Comme tous les bacheliers, il se pose la question de rigueur : « Que faire, après le Bac ? ». Mais Bousselham n’avait pas l’embarras du choix. Il sera admis sur concours à l’Institut supérieur d’art dramatique et d’animation culturelle (Isadac). Un choix qui n’était pas pour plaire à un entourage déshérité, Bousselham, après le décès de son père en 1989, avait plusieurs bouches à nourrir. Et ce n’était surtout pas avec le théâtre qu’il pouvait le faire. « Heureusement, mon frère cadet a pu décrocher un travail au moment où je me préparais à entrer à l’Isadac », se félicite-t-il. En 1992, le jeune Bousselham ne sera pas à bout de ses peines.
Ses débuts à l’Isadac seront difficiles, d’autant plus difficiles que l’étudiant était issu d’un milieu défavorisé. Les 1300 dirhams qui tenaient lieu de bourse (par trimestre) ne devaient pas suffire à payer les frais d’études, le loyer, et tout, et tout. Choqué par la dureté de la vie universitaire, il le sera également par des études qui vont bouleverser sa conception du théâtre. Après 16 ans d’expérience avec des troupes de théâtre amateur, il se rend compte qu’il y a tout à recommencer. «Avec l’Isadac, j’ai dû réapprendre le b.a – ba du théâtre et comprendre le sens de chaque concept théâtral », explique Bousselham. « Le si magique », «la concentration », « la relaxation », « la spontanéité dans le jeu»… A la 3ème année, Bousselham fera option « Interprétation » malgré lui.
Au fait, l’option qui lui tenait à cœur était « la mise en scène ». Simplement, cette option n’existait pas encore à l’Isadac. Ce n’était que partie remise.
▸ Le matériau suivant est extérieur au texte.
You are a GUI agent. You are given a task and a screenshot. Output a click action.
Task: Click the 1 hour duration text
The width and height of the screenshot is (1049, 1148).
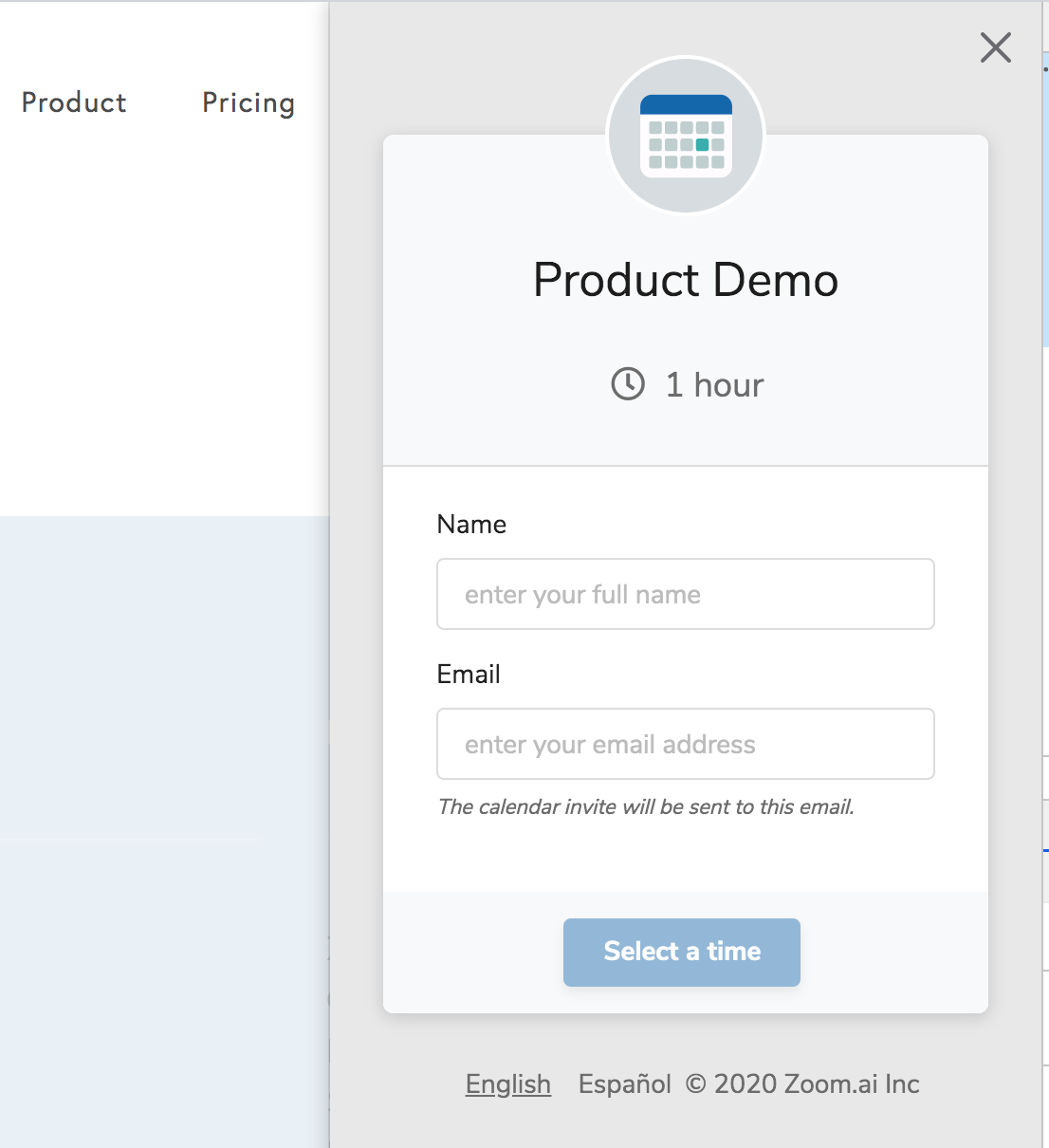click(x=714, y=384)
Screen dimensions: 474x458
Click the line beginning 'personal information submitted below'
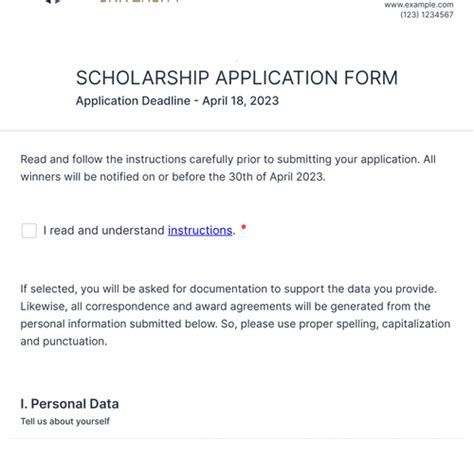pos(235,324)
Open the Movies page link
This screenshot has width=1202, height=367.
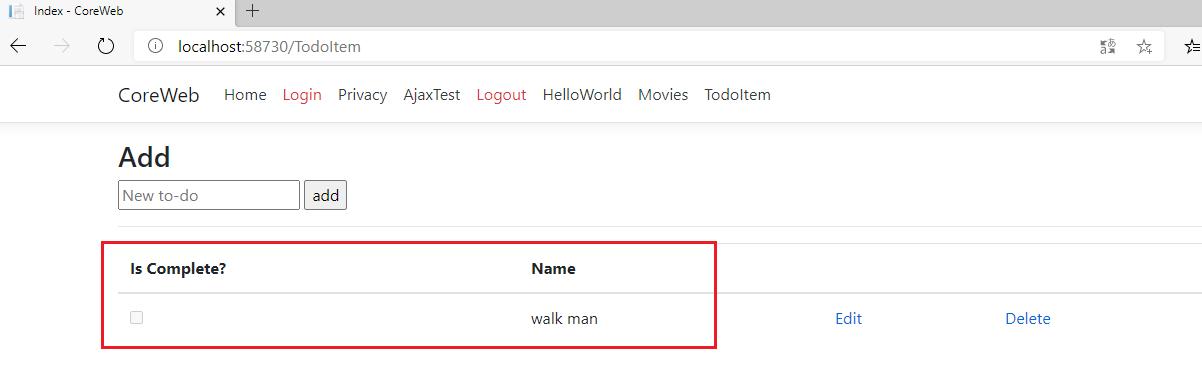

Après avoir obtenu son diplôme de fin d’études à l’Isadac, il est rentré à Meknès pour former avec d’autres lauréats la troupe «Chamates ».
C’était en 1997. C’était parti pour une longue période de créativité… Pour cette troupe, Bousselham traduit, adapte et met en scène « Les Bonnes », écrit et met en scène «Ras el-hanout » (Grand Prix du 1er Festival national du théâtre professionnel), adapte et met en scène « Semelles de vent » (Prix de la mise en scène au 2ème Festival de théâtre professionnel), écrit et met en scène « Mesk ellil », met en scène « Al kamanja » (Le violon) de Miloudi Chaghmoum, « Al Warda » d’après Pirandello, « Lil w’nhar » d’après un texte de Xavier Durringer… Et ce n’est pas tout… Bousselham Daïf s’apprête à sortir dans les prochains jours son premier recueil de nouvelles intitulé « Jardin parfumé »… Pour le 2ème recueil, ce sera « Lettres à Nicole Kidman »… Beau parcours.